7) La réduction des risques infectieux ne doit pas conduire à l’installation du confort des addictions, sous peine de les voir exploser. Le toxicomane effectue un malencontreux arbitrage entre les effets aversifs et les effets appétitifs des drogues. Diminuer ces premiers (par la légalisation de l’usage des drogues et par le confort de leur administration) reviendrait à accroître les seconds (le « shoot, à volonté, calme, au calme, sous le regard bienveillant des bailleurs de fonds »…) aboutirait à transformer en autoroutes les sentiers encore escarpés de la toxicomanie.

Nulle intoxication ne saurait être guérie par le produit qui l’a créée. L’objectif à privilégier, c’est le sevrage, en s’aidant, entre autres moyens, de produits de substitution, à doses progressivement dégressives (méthadone, buprénorphine à haut dosage), en étant toutefois très attentif à empêcher les importants détournements constatés qui, outre qu’ils contribuent à recruter de nouveaux adeptes des agents morphiniques, permettent à l’héroïnomane, aux frais de la Sécurité sociale, d’acquérir sa chère héroïne.

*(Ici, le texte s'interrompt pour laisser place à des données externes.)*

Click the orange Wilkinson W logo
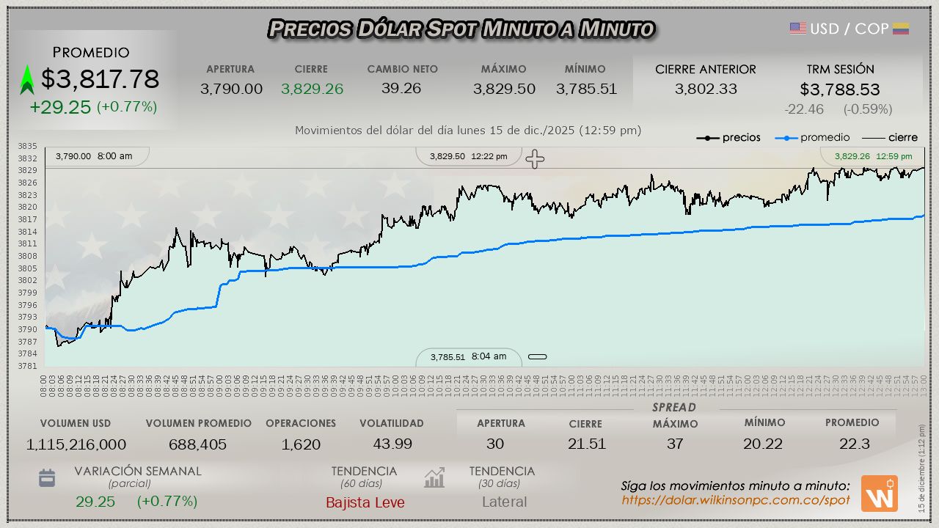(879, 494)

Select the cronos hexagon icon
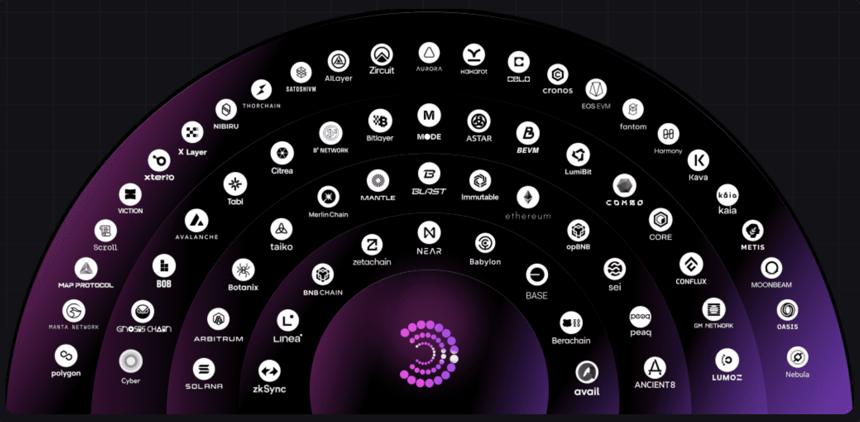click(x=558, y=75)
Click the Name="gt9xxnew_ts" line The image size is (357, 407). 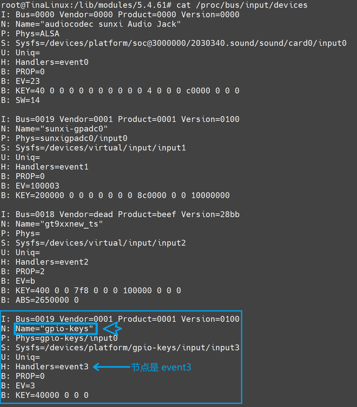click(52, 224)
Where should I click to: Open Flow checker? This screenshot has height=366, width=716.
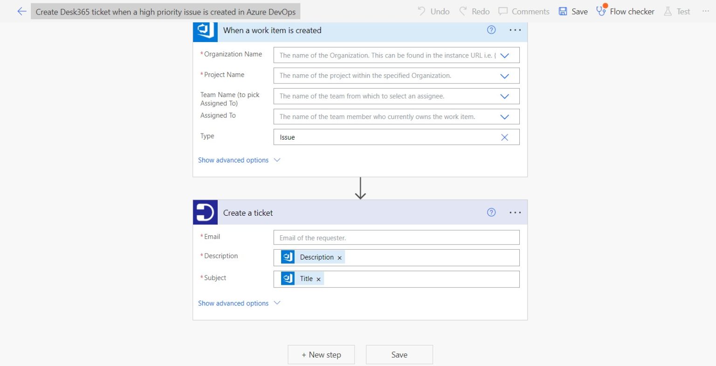pyautogui.click(x=626, y=11)
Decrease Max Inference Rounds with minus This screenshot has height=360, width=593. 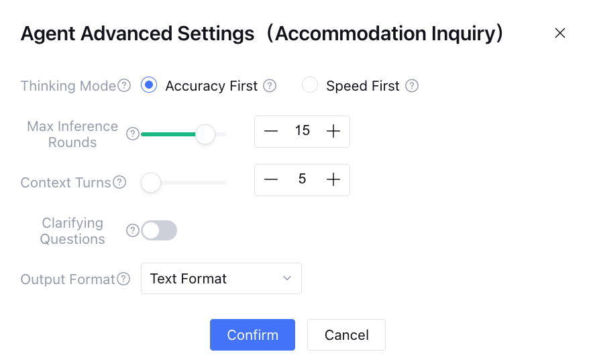271,131
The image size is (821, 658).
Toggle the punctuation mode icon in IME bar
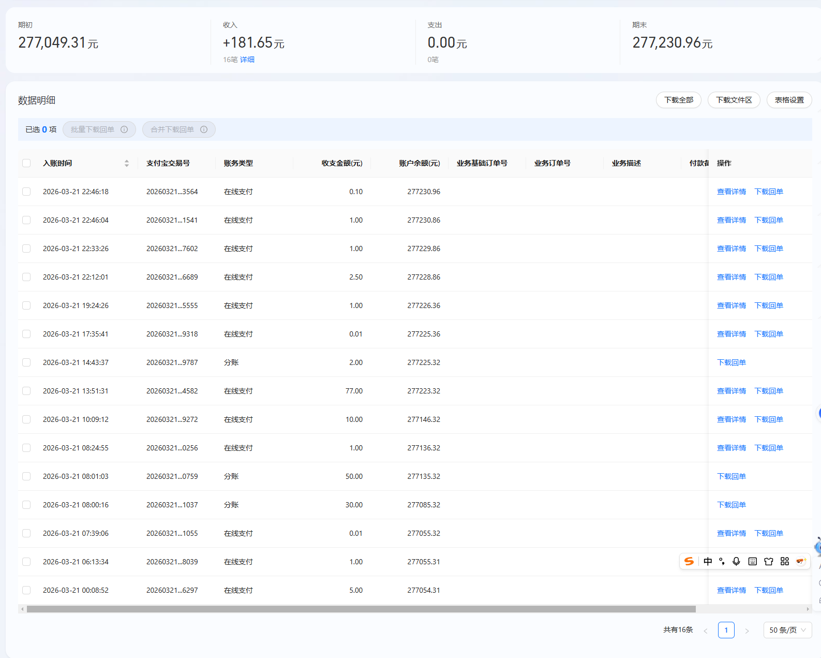coord(722,561)
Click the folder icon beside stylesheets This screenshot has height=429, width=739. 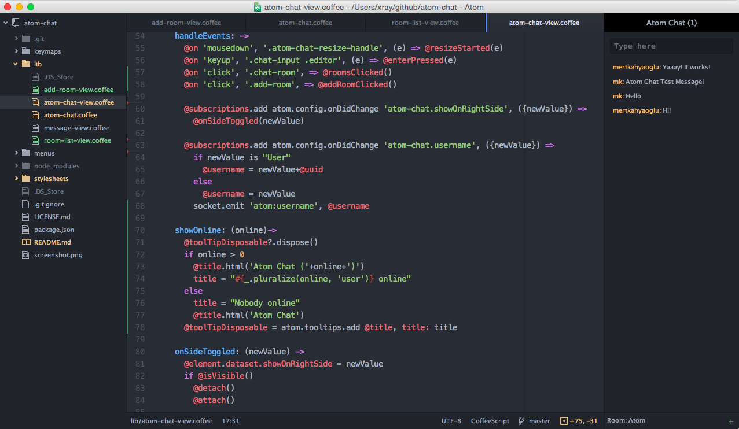pos(27,178)
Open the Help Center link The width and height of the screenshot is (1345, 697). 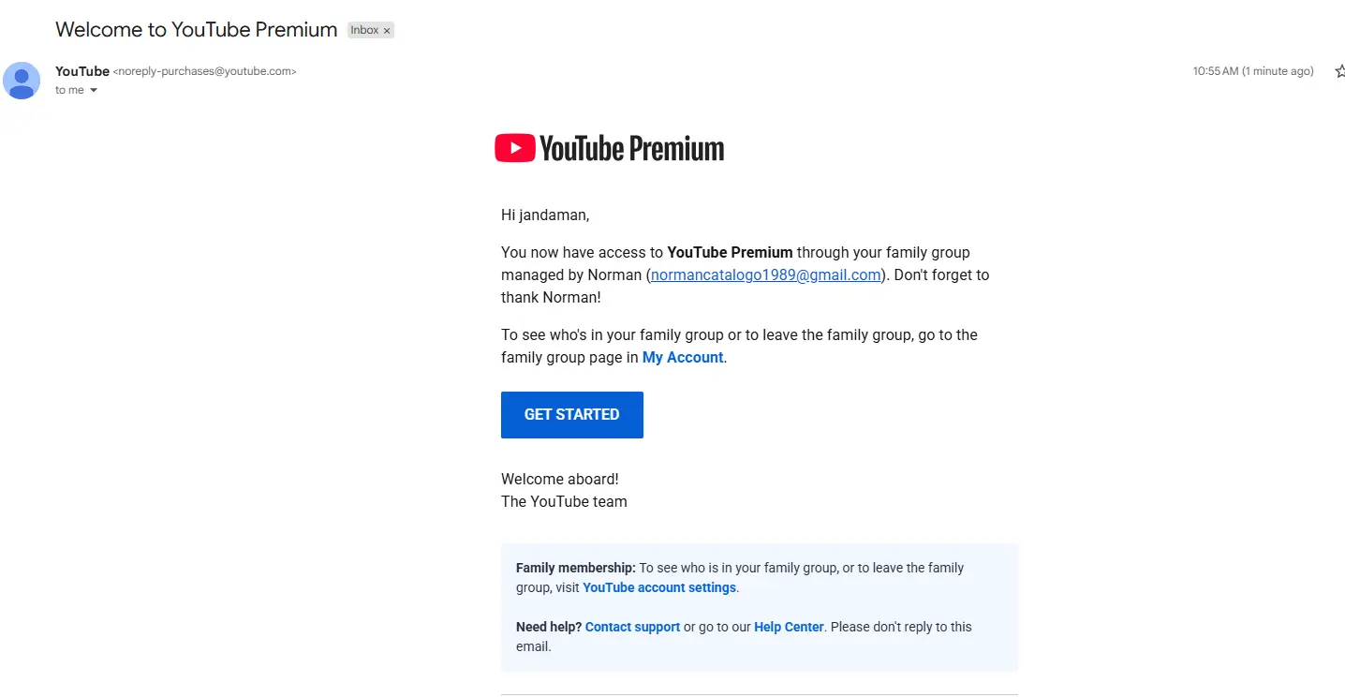(x=789, y=627)
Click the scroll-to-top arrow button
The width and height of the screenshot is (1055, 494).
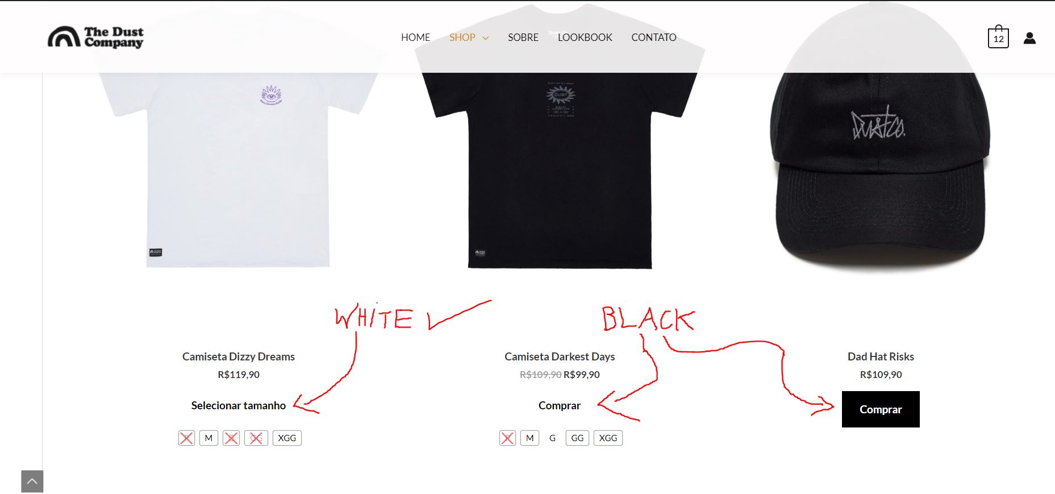click(32, 481)
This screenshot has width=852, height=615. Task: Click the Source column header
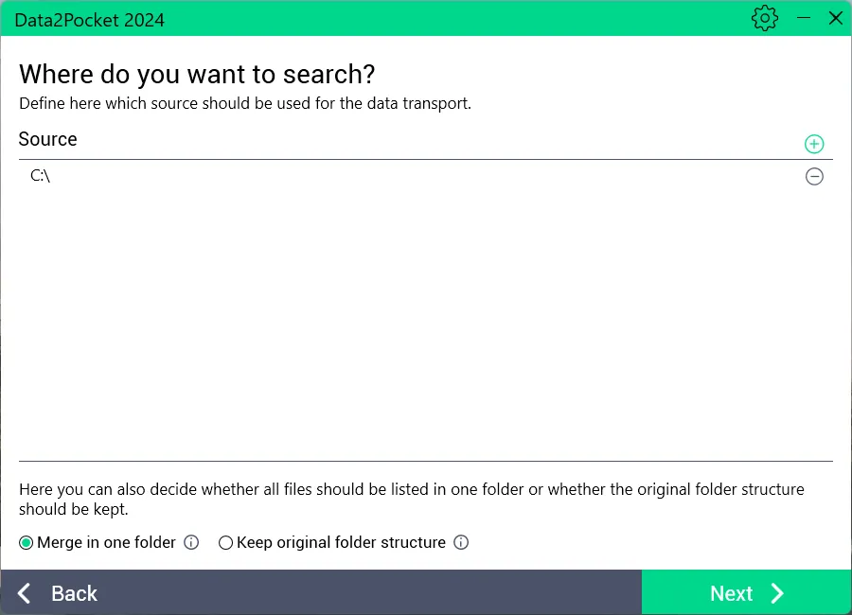point(48,140)
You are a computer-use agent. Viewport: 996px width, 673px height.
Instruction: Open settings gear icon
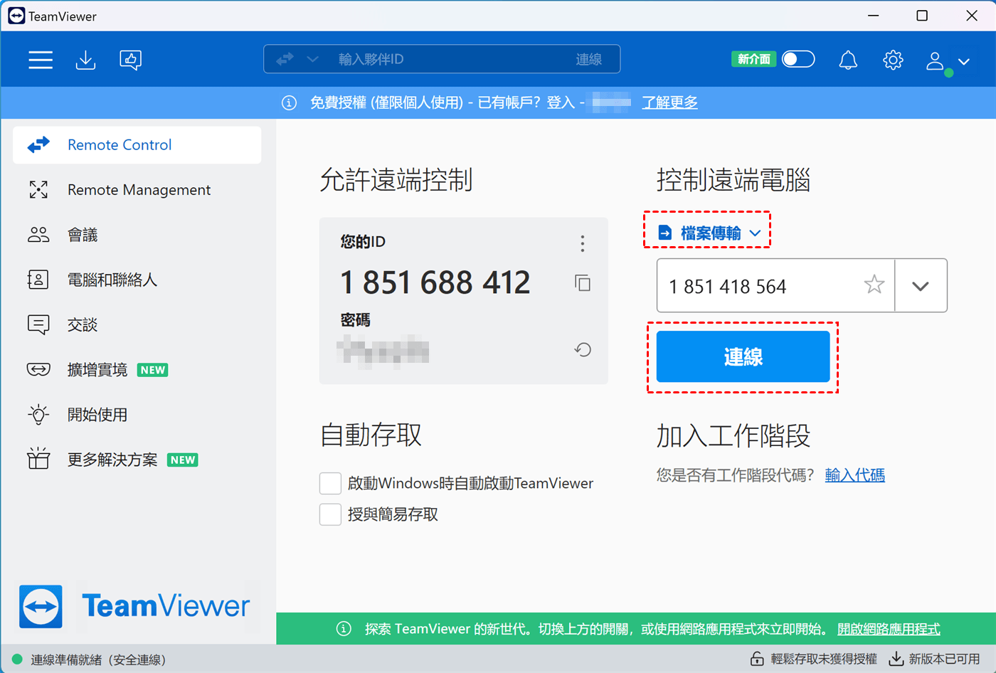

Le toxicomane a abdiqué sa volonté et ses désirs sont exacerbés. L’urgence est de l’aider à en reprendre les commandes, de lui faire partager cette conviction qu’on peut le guérir et que l’on s’en donne les moyens, en se gardant bien de leur détournement trop fréquent. L’empathie nécessaire pour sa prise en charge ne saurait être une abdication, une coupable démagogie, un renoncement à cet objectif authentiquement médical et sociétal.